Nothing but a full, exact copy of the data is needed.

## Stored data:
=====

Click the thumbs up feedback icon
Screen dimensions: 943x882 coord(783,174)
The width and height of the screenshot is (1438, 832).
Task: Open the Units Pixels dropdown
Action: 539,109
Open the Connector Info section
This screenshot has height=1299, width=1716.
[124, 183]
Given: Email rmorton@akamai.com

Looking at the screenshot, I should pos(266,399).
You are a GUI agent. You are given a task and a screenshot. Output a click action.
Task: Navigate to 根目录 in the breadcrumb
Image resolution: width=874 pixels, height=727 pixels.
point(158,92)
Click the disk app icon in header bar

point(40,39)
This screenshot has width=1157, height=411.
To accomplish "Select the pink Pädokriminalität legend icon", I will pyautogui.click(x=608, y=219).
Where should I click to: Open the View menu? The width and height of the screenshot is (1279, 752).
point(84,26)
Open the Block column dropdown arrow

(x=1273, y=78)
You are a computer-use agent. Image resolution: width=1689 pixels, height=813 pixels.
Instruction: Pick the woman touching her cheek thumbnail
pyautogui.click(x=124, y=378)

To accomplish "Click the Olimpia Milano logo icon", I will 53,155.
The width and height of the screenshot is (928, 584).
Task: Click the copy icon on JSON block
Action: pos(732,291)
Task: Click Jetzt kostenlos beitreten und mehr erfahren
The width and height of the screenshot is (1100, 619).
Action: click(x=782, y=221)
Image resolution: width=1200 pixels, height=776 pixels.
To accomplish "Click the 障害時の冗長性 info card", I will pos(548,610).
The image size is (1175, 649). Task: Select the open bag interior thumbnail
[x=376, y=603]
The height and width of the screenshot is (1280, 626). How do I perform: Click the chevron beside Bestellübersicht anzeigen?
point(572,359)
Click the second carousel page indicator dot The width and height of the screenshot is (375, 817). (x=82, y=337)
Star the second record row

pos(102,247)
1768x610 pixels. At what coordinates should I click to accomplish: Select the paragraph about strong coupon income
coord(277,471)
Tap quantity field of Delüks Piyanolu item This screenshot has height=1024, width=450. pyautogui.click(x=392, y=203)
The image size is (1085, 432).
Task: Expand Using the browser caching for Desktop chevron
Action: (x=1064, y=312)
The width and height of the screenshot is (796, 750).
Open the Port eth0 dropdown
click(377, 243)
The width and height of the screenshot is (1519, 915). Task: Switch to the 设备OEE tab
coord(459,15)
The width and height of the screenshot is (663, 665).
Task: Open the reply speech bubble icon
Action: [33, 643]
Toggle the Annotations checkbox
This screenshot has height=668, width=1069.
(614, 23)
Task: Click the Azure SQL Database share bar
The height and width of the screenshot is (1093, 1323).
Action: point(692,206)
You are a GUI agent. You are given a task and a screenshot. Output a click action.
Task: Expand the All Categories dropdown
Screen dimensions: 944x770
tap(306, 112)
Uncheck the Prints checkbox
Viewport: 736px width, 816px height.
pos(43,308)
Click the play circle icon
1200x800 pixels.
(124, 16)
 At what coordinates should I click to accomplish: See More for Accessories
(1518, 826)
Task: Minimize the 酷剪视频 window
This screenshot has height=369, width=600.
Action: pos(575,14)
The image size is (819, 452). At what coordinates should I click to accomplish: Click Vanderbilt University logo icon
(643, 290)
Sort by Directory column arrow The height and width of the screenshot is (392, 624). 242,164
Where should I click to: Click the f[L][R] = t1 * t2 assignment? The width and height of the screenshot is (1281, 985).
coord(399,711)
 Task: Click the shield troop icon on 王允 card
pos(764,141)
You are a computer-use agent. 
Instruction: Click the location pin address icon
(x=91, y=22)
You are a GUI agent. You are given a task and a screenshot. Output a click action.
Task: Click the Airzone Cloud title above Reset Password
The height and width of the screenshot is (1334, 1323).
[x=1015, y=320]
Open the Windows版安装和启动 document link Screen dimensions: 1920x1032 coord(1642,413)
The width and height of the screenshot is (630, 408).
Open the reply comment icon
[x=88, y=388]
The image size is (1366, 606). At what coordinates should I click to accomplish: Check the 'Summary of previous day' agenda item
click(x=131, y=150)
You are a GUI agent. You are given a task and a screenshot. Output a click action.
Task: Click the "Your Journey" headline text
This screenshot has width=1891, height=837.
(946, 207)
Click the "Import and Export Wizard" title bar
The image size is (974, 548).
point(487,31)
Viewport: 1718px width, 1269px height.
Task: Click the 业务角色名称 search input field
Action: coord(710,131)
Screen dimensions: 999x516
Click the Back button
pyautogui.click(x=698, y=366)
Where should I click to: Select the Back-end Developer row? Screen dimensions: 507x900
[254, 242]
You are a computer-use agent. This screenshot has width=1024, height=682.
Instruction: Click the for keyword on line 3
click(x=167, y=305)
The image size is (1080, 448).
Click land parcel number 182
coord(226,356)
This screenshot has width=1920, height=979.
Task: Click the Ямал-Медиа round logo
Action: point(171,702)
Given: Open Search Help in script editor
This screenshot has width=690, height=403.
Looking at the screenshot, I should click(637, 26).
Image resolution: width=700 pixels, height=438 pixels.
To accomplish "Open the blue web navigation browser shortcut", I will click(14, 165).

=====

## Task response:
Click the thumbs up feedback icon
Screen dimensions: 943x882 coord(783,174)
The width and height of the screenshot is (1438, 832).
Task: Open the Units Pixels dropdown
Action: 539,109
Open the Connector Info section
This screenshot has height=1299, width=1716.
[124, 183]
Given: Email rmorton@akamai.com

Looking at the screenshot, I should pos(266,399).
You are a GUI agent. You are given a task and a screenshot. Output a click action.
Task: Navigate to 根目录 in the breadcrumb
Image resolution: width=874 pixels, height=727 pixels.
point(158,92)
Click the disk app icon in header bar

point(40,39)
This screenshot has width=1157, height=411.
To accomplish "Select the pink Pädokriminalität legend icon", I will pyautogui.click(x=608, y=219).
Where should I click to: Open the View menu? The width and height of the screenshot is (1279, 752).
point(84,26)
Open the Block column dropdown arrow

(x=1273, y=78)
You are a computer-use agent. Image resolution: width=1689 pixels, height=813 pixels.
Instruction: Pick the woman touching her cheek thumbnail
pyautogui.click(x=124, y=378)

To accomplish "Click the Olimpia Milano logo icon", I will 53,155.
The width and height of the screenshot is (928, 584).
Task: Click the copy icon on JSON block
Action: pos(732,291)
Task: Click Jetzt kostenlos beitreten und mehr erfahren
The width and height of the screenshot is (1100, 619).
Action: click(x=782, y=221)
Image resolution: width=1200 pixels, height=776 pixels.
To accomplish "Click the 障害時の冗長性 info card", I will pos(548,610).
The image size is (1175, 649). Task: Select the open bag interior thumbnail
[x=376, y=603]
The height and width of the screenshot is (1280, 626). How do I perform: Click the chevron beside Bestellübersicht anzeigen?
point(572,359)
Click the second carousel page indicator dot The width and height of the screenshot is (375, 817). (x=82, y=337)
Star the second record row

pos(102,247)
1768x610 pixels. At what coordinates should I click to accomplish: Select the paragraph about strong coupon income
coord(277,471)
Tap quantity field of Delüks Piyanolu item This screenshot has height=1024, width=450. pyautogui.click(x=392, y=203)
The image size is (1085, 432).
Task: Expand Using the browser caching for Desktop chevron
Action: (x=1064, y=312)
The width and height of the screenshot is (796, 750).
Open the Port eth0 dropdown
click(377, 243)
The width and height of the screenshot is (1519, 915). Task: Switch to the 设备OEE tab
coord(459,15)
The width and height of the screenshot is (663, 665).
Task: Open the reply speech bubble icon
Action: [33, 643]
Toggle the Annotations checkbox
This screenshot has height=668, width=1069.
(614, 23)
Task: Click the Azure SQL Database share bar
The height and width of the screenshot is (1093, 1323).
Action: point(692,206)
You are a GUI agent. You are given a task and a screenshot. Output a click action.
Task: Expand the All Categories dropdown
Screen dimensions: 944x770
tap(306, 112)
Uncheck the Prints checkbox
Viewport: 736px width, 816px height.
pos(43,308)
Click the play circle icon
1200x800 pixels.
(124, 16)
 At what coordinates should I click to accomplish: See More for Accessories
(1518, 826)
Task: Minimize the 酷剪视频 window
This screenshot has height=369, width=600.
Action: pos(575,14)
The image size is (819, 452). At what coordinates should I click to accomplish: Click Vanderbilt University logo icon
(643, 290)
Sort by Directory column arrow The height and width of the screenshot is (392, 624). 242,164
Where should I click to: Click the f[L][R] = t1 * t2 assignment? The width and height of the screenshot is (1281, 985).
coord(399,711)
 Task: Click the shield troop icon on 王允 card
pos(764,141)
You are a computer-use agent. 
Instruction: Click the location pin address icon
(x=91, y=22)
You are a GUI agent. You are given a task and a screenshot. Output a click action.
Task: Click the Airzone Cloud title above Reset Password
The height and width of the screenshot is (1334, 1323).
[x=1015, y=320]
Open the Windows版安装和启动 document link Screen dimensions: 1920x1032 coord(1642,413)
The width and height of the screenshot is (630, 408).
Open the reply comment icon
[x=88, y=388]
The image size is (1366, 606). At what coordinates should I click to accomplish: Check the 'Summary of previous day' agenda item
click(x=131, y=150)
You are a GUI agent. You are given a task and a screenshot. Output a click action.
Task: Click the "Your Journey" headline text
This screenshot has width=1891, height=837.
(946, 207)
Click the "Import and Export Wizard" title bar
The image size is (974, 548).
point(487,31)
Viewport: 1718px width, 1269px height.
Task: Click the 业务角色名称 search input field
Action: coord(710,131)
Screen dimensions: 999x516
Click the Back button
pyautogui.click(x=698, y=366)
Where should I click to: Select the Back-end Developer row? Screen dimensions: 507x900
[254, 242]
You are a computer-use agent. This screenshot has width=1024, height=682.
Instruction: Click the for keyword on line 3
click(x=167, y=305)
The image size is (1080, 448).
Click land parcel number 182
coord(226,356)
This screenshot has width=1920, height=979.
Task: Click the Ямал-Медиа round logo
Action: point(171,702)
Given: Open Search Help in script editor
This screenshot has width=690, height=403.
Looking at the screenshot, I should click(637, 26).
Image resolution: width=700 pixels, height=438 pixels.
To accomplish "Open the blue web navigation browser shortcut", I will click(14, 165).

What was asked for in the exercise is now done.